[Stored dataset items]

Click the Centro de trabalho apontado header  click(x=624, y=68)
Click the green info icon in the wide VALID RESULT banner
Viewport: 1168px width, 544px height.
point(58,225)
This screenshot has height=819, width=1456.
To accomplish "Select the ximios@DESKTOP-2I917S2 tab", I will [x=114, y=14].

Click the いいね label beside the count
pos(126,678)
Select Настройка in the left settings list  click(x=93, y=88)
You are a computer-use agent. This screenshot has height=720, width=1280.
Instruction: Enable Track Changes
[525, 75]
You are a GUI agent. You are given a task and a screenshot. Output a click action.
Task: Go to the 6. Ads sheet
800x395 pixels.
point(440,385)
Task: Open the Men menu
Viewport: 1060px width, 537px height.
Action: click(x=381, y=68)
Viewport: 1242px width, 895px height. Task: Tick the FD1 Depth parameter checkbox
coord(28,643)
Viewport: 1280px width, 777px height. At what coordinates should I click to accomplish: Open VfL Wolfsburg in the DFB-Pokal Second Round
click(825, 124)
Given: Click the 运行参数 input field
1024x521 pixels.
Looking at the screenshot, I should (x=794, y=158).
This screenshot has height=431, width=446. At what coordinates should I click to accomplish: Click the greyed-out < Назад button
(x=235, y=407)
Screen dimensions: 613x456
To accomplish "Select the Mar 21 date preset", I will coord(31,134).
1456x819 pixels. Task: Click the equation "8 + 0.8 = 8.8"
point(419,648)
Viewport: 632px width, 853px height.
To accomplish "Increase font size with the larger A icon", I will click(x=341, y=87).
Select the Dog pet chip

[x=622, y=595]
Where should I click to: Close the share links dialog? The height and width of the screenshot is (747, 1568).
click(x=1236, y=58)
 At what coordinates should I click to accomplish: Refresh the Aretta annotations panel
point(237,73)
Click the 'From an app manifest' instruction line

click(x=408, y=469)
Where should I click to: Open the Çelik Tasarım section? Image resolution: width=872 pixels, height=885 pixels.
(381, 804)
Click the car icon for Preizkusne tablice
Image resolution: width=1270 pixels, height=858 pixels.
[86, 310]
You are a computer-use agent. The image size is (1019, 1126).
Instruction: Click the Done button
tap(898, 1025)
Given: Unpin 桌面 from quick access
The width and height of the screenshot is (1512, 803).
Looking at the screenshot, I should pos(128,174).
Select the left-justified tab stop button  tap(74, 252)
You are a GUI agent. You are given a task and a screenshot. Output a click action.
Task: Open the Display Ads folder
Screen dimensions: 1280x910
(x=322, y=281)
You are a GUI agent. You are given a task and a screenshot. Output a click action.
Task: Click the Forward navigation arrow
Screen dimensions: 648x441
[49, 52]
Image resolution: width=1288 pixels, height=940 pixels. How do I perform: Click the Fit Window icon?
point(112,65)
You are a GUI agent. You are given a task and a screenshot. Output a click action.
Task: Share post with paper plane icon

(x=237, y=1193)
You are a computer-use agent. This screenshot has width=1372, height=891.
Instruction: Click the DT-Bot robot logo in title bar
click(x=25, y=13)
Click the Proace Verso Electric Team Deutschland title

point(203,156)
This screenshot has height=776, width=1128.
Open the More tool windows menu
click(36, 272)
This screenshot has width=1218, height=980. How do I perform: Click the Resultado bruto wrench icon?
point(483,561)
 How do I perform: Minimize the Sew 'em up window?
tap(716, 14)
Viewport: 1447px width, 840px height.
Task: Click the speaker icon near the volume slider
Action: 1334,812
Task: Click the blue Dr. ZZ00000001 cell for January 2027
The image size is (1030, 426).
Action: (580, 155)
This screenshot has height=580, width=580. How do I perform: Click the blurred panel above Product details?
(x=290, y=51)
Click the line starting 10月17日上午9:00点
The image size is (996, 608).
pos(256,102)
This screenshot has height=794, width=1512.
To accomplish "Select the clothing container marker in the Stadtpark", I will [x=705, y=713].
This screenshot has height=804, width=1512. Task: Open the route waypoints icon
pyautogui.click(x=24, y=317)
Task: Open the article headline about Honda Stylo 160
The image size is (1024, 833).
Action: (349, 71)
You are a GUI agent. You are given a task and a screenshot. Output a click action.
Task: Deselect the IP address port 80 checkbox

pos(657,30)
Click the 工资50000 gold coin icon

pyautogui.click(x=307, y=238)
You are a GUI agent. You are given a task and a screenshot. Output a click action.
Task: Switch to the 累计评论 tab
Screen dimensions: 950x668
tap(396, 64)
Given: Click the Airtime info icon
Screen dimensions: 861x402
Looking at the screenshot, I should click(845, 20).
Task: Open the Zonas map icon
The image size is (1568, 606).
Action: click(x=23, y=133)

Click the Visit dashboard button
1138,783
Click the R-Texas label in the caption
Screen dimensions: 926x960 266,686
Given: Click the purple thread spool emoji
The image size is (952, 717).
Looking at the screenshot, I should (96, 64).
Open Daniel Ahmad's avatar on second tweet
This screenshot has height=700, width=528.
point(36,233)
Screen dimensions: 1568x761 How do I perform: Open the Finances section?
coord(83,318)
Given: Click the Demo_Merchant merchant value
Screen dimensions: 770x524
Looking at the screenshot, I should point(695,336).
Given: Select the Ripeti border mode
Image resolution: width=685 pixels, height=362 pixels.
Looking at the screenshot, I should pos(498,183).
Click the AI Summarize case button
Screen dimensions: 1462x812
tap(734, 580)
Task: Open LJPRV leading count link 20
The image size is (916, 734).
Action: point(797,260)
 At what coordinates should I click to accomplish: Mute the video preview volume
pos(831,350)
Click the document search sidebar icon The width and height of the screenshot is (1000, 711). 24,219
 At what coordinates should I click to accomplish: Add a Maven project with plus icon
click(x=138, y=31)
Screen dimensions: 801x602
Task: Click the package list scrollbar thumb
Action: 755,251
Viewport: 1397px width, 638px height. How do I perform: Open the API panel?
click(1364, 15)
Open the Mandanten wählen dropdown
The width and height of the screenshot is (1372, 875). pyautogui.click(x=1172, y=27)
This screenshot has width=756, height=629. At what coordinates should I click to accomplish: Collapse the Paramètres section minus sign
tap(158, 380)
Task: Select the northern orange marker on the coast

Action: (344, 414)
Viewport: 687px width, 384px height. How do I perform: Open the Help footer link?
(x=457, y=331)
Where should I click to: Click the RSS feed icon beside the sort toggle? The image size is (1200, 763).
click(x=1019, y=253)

- Task description: Reproduce, without any changes, the records from the line containing "Given: Click the 运行参数 input field" through the line containing "click(x=1236, y=58)", including both of those lines.

- Solution to this problem:
Given: Click the 运行参数 input field
1024x521 pixels.
Looking at the screenshot, I should (x=794, y=158).
This screenshot has height=431, width=446. At what coordinates should I click to accomplish: Click the greyed-out < Назад button
(x=235, y=407)
Screen dimensions: 613x456
To accomplish "Select the Mar 21 date preset", I will coord(31,134).
1456x819 pixels. Task: Click the equation "8 + 0.8 = 8.8"
point(419,648)
Viewport: 632px width, 853px height.
To accomplish "Increase font size with the larger A icon", I will click(x=341, y=87).
Select the Dog pet chip

[x=622, y=595]
Where should I click to: Close the share links dialog? The height and width of the screenshot is (747, 1568).
click(x=1236, y=58)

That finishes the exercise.